• _Problem requirements_:
Below are some records. Pull every line that contains the word "agent".

• _Dataset records_:

= Beginning of Section =

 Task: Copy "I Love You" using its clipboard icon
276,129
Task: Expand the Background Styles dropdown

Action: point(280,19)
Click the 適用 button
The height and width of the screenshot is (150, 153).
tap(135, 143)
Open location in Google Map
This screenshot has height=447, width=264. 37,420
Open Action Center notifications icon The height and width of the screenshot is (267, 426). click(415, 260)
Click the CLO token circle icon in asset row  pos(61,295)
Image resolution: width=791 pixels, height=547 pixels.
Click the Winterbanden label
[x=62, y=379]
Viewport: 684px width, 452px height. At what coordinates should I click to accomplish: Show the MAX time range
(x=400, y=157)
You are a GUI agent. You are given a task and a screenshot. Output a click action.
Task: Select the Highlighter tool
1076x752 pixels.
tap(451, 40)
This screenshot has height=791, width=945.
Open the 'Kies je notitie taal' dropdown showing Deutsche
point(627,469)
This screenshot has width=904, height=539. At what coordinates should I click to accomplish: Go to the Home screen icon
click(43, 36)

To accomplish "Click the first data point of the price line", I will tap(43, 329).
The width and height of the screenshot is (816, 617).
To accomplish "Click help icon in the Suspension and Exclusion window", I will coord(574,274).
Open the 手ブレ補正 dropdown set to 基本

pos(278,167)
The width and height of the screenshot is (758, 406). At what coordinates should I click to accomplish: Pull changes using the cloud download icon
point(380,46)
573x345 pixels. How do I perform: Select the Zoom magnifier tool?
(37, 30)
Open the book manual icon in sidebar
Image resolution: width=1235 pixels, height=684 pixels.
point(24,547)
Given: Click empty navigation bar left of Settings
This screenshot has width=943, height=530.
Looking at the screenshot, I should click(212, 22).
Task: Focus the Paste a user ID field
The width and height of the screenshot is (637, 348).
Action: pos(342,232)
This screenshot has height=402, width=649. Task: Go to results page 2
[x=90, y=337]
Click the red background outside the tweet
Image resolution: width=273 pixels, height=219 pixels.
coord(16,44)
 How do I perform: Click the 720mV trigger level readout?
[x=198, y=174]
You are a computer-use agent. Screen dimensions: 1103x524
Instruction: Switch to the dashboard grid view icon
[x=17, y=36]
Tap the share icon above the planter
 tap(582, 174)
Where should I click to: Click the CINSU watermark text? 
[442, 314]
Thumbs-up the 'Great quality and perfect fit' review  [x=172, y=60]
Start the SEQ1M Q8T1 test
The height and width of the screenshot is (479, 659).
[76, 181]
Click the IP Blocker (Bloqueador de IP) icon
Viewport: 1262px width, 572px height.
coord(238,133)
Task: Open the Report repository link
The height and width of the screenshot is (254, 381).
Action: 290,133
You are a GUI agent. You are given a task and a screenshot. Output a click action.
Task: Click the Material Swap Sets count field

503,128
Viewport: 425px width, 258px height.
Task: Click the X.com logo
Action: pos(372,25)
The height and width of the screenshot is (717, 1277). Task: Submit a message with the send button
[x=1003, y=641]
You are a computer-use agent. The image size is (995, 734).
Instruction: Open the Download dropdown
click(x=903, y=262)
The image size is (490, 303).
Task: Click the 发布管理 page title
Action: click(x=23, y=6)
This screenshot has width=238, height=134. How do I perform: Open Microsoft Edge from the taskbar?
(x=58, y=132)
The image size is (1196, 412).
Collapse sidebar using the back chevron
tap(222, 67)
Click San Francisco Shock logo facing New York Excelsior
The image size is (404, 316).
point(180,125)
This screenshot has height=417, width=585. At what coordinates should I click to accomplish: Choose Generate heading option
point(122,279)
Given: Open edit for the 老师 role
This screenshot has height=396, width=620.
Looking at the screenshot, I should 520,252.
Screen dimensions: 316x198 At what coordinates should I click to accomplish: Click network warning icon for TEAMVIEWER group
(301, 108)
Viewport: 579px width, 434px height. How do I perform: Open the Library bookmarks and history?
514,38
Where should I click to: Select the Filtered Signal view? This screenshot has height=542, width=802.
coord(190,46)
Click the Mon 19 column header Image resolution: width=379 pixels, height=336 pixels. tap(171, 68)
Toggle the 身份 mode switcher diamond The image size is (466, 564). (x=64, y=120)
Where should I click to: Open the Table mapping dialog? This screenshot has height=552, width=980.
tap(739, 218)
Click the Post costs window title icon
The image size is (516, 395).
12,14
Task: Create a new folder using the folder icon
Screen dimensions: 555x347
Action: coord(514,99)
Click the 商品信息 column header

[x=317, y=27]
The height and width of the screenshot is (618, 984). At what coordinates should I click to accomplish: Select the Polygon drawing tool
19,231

= End of Section =

• _Solved exercise_:
You are a GUI agent. You are given a task and a screenshot. Output a click action.
You are a computer-use agent. Screen dimensions: 1103x524
You are a GUI agent. You are given a task and a screenshot. Output a click action.
You are a computer-use agent. The image size is (995, 734).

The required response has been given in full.